CrimeCraft is a gritty multiplayer shooter from Vogster Entertainment, although they like to call it a “Persistent World Next-gen Shooter” (PWNS, get it?). Essentially it’s an MMO shooter with some decent role-playing elements included. When it was first released back in 2009 it didn’t receive the best reception from critics, but developed a pretty large player following all the same. Now it’s back on everyone’s radar with the introduction of Bleedout, a new expansion that brings a lot of improvements and additions to the core game. NZGamer.com decided it was high time for us to take a look at the game that made even the Aussies blush*.

The CrimeCraft world is a pretty bleak one: set in a fictional place called Sunrise City, ten years after a massive ecological disaster, and the last of the oil has been used up.

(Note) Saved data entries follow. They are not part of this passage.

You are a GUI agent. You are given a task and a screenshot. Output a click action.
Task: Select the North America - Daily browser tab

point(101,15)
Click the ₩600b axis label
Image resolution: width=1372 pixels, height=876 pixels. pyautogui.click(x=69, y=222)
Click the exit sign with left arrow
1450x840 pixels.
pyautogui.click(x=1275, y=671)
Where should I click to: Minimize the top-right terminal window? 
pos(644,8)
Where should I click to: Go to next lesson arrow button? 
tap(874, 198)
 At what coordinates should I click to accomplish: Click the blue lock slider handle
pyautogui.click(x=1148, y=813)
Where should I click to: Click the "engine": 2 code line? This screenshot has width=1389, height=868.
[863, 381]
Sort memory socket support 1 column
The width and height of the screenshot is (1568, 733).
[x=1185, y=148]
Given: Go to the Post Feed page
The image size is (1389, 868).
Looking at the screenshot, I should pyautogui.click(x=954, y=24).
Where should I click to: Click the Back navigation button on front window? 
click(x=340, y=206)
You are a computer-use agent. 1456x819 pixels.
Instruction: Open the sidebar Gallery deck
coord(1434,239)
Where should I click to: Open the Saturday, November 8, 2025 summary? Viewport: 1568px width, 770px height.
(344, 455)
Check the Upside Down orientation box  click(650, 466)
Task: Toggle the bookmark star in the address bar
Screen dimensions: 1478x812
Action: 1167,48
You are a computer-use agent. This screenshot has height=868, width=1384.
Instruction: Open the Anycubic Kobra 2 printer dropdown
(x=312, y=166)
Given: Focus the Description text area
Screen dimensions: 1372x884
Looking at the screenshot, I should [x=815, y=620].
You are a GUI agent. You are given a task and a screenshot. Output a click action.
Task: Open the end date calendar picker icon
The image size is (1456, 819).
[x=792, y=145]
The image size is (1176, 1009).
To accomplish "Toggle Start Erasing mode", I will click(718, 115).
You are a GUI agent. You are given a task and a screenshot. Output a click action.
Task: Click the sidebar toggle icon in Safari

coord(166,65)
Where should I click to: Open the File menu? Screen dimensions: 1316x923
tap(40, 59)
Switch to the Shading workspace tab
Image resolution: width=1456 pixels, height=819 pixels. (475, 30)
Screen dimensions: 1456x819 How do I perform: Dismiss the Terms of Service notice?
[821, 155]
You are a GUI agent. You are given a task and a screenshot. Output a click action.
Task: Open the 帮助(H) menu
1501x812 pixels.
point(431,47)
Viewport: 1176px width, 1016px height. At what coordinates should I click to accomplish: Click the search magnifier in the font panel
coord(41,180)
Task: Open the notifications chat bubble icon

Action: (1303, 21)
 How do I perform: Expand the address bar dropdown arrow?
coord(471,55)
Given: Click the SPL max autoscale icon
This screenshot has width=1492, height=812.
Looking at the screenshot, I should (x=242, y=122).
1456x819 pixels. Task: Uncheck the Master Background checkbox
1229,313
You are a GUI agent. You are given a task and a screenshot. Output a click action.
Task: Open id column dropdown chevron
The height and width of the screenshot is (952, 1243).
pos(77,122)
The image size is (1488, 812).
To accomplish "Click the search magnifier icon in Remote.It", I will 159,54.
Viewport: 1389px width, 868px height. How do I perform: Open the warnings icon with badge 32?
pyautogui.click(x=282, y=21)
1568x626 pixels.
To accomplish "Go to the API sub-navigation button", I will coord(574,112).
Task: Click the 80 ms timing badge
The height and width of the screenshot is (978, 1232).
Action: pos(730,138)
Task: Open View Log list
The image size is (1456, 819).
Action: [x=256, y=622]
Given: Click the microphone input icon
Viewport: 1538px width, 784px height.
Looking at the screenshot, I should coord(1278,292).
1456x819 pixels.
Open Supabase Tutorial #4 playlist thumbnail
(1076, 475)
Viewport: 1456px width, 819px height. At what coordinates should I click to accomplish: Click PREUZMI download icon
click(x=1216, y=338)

Millions are homeless, penniless and hopeless, and the gangs have taken over. Some things appear to have survived the near-collapse of civilization however, including greed, violence and the desperate quest for power, and you’re tough enough and hungry enough to try and reach the top of the heap. Fortunately for you there are still loads of drugs and guns around, as well as the technology to develop bigger and better weapons. (Although, you’d think tofu and rice would feature more heavily on the black market in a starving world, right?)

The game is structured with Sunrise City as a massive lobby, where characters can form gangs, buy weapons, learn new skills and crafts, and accept missions. The missions themselves (Player vs Environment, as well as Player vs Player) take place in instanced battlefields accessible via portals around the city. Successfully completing missions rewards players with experience, skill points, gear, and money, which is pretty standard fare for most MMOs these days.

The bulk of the PvE missions are also pretty standard fare, with their ‘go here, shoot x number of bad guys, then return for your reward’ type of quests. And while in early levels the AI of the baddies is pretty laughable, this scales rather rapidly to the point where you barely stand a chance in some scenarios. Many players have complained about this in the forums.

That point aside, the main gameplay focus in CrimeCraft is more on the PvP action. In this regard the game definitely delivers, with a large range of battle types where teams fight each other to achieve various goals – everything from turf battles and capture the flag, to death match and even robbery scenarios. We didn’t get a chance to play either of these, but both the Gangwar (where gang leaders can challenge each other for a wagered amount of money), and Tournament (where teams of four play in a series of elimination matches, and the last team standing wins $10,000 in-game cash) options sound interesting.

Also interesting is the subscription model, which lets people play the game for free, but with the option to pay if you want extras (such as earning xp at a faster rate), or wish to partake in some subscription-only quests. This is where Bleedout comes in: it’s a new episodic quest campaign with a new map. With it came several additions to the core game, including more regular Tournaments, a reputation system, and more gear (clothes and weapons). It also included an update to the look and feel of the lobby areas, but as newcomers to the game we can’t comment much on this count. In any case, the episodic campaigns are spread out over ten weeks, with a new episode released every week.

For all of these reasons, CrimeCraft is an intriguing game, but there’s a lot that vexes about it, that has nothing to do with its ultra-violence and cliched depiction of female characters (though the fact that the only option of footwear for females is stiletto heels still annoys this humble reviewer; try walking in them, you’ll understand why you wouldn’t wear them to a post-apocalyptic gang rumble!) An abundance of typos immediately grated (such as the on-screen display of “Target’s killed”), as did the often-bizarre dialogue (“You ready to get your hillbilly mind blown by some big city genius shit?”). And the look of the characters overlaid with the background just felt…odd.

Still, for all the weirdness, CrimeCraft is at the stage where it’s a well-established MMO, and it certainly feels, despite the niggles above, to be a solid game with a stable player-base. It’s not recommended for younger players, what with the game’s seemingly blase attitude towards the body count (one instanced battle was prefaced with the text “kill everyone with extreme prejudice. God will sort the bodies later”), but for grownups looking for a violent alternative to WoW to let them blow off some steam, CrimeCraft may just be what you’re looking for.